City Hearts 'Restore' Program presented six streams of optional support covering life skills, health and well-being, recovery, personal development, social development and spiritual development. Women also have access to weekly psychotherapy or counselling sessions. City Hearts Housing offered women a furnished single bedroom with support workers available over night. They provided a weekly program of optional events and an emergency on-call facility. A client story of recovery from longterm eating disorder was featured in the Sheffield Start in February 2019.

City Hearts Africa was launched in Accra, Ghana in 2012. This began with running a homework club and educational academy, aimed at giving vulnerable children a safe place to study and the motivation to stay in education.

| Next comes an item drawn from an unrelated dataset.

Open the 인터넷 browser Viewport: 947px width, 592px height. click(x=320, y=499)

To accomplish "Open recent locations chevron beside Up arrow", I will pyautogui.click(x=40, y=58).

In February 2019, City Hearts launched in the Netherlands providing practical support and language cafes for vulnerable women.

== Controversy ==
In March, 2018, a Channel 4 News report into City Hearts suggested they were controlling towards vulnerable clients and 'uncovered allegations that untrained staff were left in charge of victims of trafficking and abuse.' It highlighted interviews with 'around 40 people who were cared for or worked for the City Hearts charity in Sheffield' who spoke of 'their concerns and claims of homophobia.' Individuals described on camera being coerced to disclose their abuse history on stage in front of the church congregation to pass the programme, or being told that being gay was the work of the devil, whilst a staff member described being unqualified and untrained, and told to respond to serious incidents including self-harm with suggestions of prayer and scripture. The Home Office and Charity Commission stated that the allegations were "deeply distressing" and were in the process of investigating.

City Hearts split from Hope City Church and became legally independent in March 2020. They then shared no premises, and retained no practical, legal, financial or influential connections with them.

Since 2015, City Hearts has had its own distinct Board of Trustees, externally judged to be independent-thinking professionals with specialist experience relevant to the charity. None of City Heart's Board of Trustees had any links to Hope City Church.